Occasionally I would stay with Grandpa Bigelow in Banks Street , Mt
Eden. He lived in a house that his
father-in-law had built for them all to live together when the family shifted
from New Plymouth to Auckland
in 1912.
Especially when there was an election, I would stay
with Grandpa and listen avidly to the radio reports, giving the progress
results of the vote-counting, and helping Grandpa write them on the chart
provided by the Herald. Those were the days of the Labour Government during the
war and I can still remember vividly Grandpa’s disgust each time the Labour
Party won another seat.
This house has since been demolished.
In school holidays we often went to spend a week or so
at the Gaze bach at Milford , in Prospect
Terrace, overlooking the Wairau estuary, the Pirate Shippe, and Milford Beach and Rangitoto. We could see the
lighthouse and watch its light flashing at night.

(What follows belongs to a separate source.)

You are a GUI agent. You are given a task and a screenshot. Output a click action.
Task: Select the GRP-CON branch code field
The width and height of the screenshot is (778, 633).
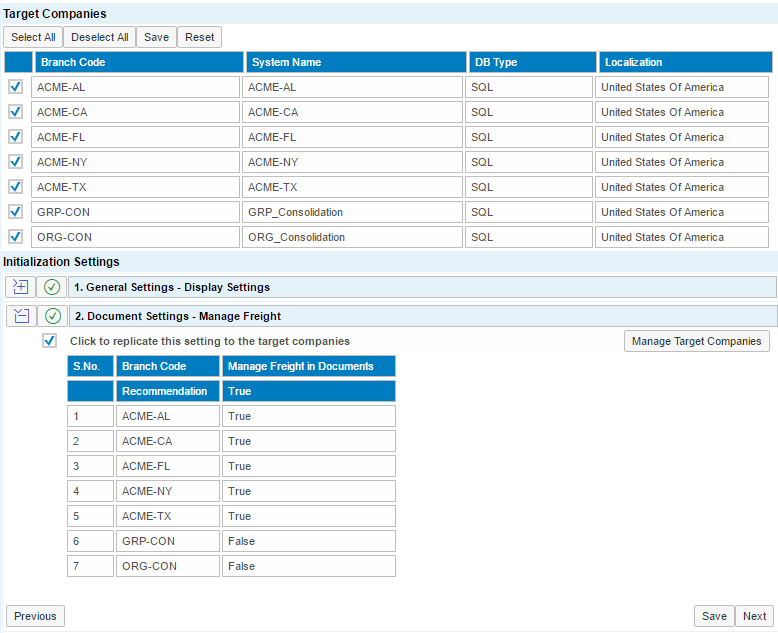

The house was two-storeyed, and we always slept
downstairs. In the early days there was
no electricity, only gas for lighting and cooking, and candles to light us to
bed. We spent many happy holidays there, walking both ways to the beach,
swimming and playing on the sand.
Sometimes we would walk up to the Milford shops, of which there were about six
in those days. My most vivid memory is walking to the newsagent’s to get a
paper with Grandpa Gaze; the news page was covered with the names of casualties
from Europe .
The bach is no longer there; it was replaced years ago by closely-packed suburban housing.
In 1942 we shifted to Papatoetoe, to a large house on
Californian Bungalow lines in Kolmar Road, on a 3000 square metre section. The
house was built as a farmhouse around the time of World War I by a relative of
my mother’s of the Dreardon family from Northland. The mortgage was from the
ASB, and I can remember one of Mum’s Brown uncles coming to inspect the house
for the mortgage. He was a Board member
of the bank.
The section and house were a wonderful playground for
us as children: large rooms, a long central hallway, three entrances, and a
sheltered concrete back yard to play in. The washhouse, and toilet were
separate from the house, over the backyard area. We had room to keep chickens,
and a windmill which in the early days pumped water for the house. In those
days we had no refrigerator, so the butter was kept in a tin in a hole in the
ground under a tree in a corner of the back garden.